Action item: If a line of the records holds the word "Toggle", copy it out.

[Supplied records — start]

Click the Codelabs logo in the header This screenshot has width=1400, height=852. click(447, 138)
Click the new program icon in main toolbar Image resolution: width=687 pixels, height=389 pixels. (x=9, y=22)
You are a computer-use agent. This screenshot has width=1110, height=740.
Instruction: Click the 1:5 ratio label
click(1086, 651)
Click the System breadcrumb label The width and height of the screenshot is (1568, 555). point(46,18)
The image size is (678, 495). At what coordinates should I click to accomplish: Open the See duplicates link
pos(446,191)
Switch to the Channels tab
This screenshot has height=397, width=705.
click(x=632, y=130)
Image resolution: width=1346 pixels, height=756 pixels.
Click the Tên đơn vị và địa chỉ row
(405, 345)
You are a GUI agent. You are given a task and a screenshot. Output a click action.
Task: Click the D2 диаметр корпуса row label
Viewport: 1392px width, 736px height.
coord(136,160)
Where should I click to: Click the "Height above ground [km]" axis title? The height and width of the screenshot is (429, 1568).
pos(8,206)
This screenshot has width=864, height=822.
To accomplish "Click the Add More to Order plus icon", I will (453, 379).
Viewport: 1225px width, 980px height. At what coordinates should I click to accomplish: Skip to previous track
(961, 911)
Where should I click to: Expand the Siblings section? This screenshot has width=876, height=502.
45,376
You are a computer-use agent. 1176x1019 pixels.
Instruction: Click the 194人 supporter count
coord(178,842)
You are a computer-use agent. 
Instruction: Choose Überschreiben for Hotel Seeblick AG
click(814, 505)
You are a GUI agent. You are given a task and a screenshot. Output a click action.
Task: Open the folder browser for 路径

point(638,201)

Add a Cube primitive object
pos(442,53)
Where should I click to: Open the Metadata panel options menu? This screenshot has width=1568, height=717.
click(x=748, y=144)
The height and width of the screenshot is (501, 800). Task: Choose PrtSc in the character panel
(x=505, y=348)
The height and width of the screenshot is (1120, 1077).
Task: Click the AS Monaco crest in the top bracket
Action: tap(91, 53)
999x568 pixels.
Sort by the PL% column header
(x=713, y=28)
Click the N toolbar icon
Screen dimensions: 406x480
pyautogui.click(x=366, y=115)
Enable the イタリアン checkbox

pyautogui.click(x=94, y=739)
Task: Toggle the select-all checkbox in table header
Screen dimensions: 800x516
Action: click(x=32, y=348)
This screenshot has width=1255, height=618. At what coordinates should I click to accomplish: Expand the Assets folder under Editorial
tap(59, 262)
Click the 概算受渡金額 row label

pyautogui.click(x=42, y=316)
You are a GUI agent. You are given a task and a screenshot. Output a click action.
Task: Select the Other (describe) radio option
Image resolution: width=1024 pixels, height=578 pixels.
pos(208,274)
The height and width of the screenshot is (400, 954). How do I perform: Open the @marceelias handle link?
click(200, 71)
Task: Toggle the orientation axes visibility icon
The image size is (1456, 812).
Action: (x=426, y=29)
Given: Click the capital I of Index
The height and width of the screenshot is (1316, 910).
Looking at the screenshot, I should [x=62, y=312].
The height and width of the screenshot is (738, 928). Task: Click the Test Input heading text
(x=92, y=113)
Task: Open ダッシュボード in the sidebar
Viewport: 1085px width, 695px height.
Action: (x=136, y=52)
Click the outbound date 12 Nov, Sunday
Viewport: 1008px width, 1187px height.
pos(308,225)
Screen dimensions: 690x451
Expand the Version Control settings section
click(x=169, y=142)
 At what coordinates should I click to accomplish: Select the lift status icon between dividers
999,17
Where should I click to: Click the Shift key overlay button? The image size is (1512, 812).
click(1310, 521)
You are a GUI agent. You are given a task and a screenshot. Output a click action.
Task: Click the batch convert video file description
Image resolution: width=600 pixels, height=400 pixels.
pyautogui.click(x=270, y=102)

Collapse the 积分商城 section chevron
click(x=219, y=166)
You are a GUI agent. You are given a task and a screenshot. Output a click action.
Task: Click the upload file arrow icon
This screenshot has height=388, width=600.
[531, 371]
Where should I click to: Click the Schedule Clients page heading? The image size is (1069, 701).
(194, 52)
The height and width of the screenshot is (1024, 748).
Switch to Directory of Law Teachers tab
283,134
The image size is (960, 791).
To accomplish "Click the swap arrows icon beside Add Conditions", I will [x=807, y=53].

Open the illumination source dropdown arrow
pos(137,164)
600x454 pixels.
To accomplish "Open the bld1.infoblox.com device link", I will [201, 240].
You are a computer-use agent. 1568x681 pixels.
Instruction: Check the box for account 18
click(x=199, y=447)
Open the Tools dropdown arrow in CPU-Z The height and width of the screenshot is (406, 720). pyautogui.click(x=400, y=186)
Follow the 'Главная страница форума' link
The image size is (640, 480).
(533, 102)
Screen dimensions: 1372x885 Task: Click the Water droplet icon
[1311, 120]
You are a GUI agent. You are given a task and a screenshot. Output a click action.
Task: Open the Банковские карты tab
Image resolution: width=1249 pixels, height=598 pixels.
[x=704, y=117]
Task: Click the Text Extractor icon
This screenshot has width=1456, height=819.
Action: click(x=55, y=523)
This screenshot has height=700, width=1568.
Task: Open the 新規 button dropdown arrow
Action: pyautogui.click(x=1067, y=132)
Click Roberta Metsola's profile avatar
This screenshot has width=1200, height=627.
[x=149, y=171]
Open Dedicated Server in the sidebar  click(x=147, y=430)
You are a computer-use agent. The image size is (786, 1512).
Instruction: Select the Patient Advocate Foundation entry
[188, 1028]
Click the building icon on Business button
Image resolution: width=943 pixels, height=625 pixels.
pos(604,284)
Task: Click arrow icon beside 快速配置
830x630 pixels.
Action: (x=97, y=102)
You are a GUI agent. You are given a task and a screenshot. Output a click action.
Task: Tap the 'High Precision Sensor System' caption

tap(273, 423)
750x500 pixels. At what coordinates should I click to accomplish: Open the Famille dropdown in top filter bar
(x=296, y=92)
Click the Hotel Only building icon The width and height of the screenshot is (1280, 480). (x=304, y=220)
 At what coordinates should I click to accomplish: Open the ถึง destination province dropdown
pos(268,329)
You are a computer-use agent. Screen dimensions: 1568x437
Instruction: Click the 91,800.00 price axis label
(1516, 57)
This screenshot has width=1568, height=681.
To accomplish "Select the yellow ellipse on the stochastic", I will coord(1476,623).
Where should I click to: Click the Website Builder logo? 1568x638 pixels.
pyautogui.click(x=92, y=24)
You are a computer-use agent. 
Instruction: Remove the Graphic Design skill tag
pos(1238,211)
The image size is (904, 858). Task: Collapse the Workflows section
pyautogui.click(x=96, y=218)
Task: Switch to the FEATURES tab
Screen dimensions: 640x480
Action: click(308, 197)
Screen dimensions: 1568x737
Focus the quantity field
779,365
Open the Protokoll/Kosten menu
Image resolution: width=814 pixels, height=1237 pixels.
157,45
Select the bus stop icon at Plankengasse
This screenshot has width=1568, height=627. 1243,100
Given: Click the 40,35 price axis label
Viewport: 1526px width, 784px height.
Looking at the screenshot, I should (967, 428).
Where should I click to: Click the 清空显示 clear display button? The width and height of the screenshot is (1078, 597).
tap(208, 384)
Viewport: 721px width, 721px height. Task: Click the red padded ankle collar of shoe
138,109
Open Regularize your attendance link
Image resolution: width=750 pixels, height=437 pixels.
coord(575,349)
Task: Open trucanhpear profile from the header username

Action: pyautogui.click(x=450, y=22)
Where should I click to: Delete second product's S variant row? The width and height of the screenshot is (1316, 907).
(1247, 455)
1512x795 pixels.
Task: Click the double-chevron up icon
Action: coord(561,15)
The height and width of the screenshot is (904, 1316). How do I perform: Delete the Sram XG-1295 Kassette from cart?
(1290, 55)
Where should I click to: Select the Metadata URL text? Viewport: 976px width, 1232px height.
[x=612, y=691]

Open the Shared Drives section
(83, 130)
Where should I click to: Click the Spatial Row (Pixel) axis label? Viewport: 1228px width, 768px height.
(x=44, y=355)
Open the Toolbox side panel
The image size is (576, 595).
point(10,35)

[Supplied records — finish]

Reply to the task:
Task: Toggle the select-all checkbox in table header
Task: Toggle the orientation axes visibility icon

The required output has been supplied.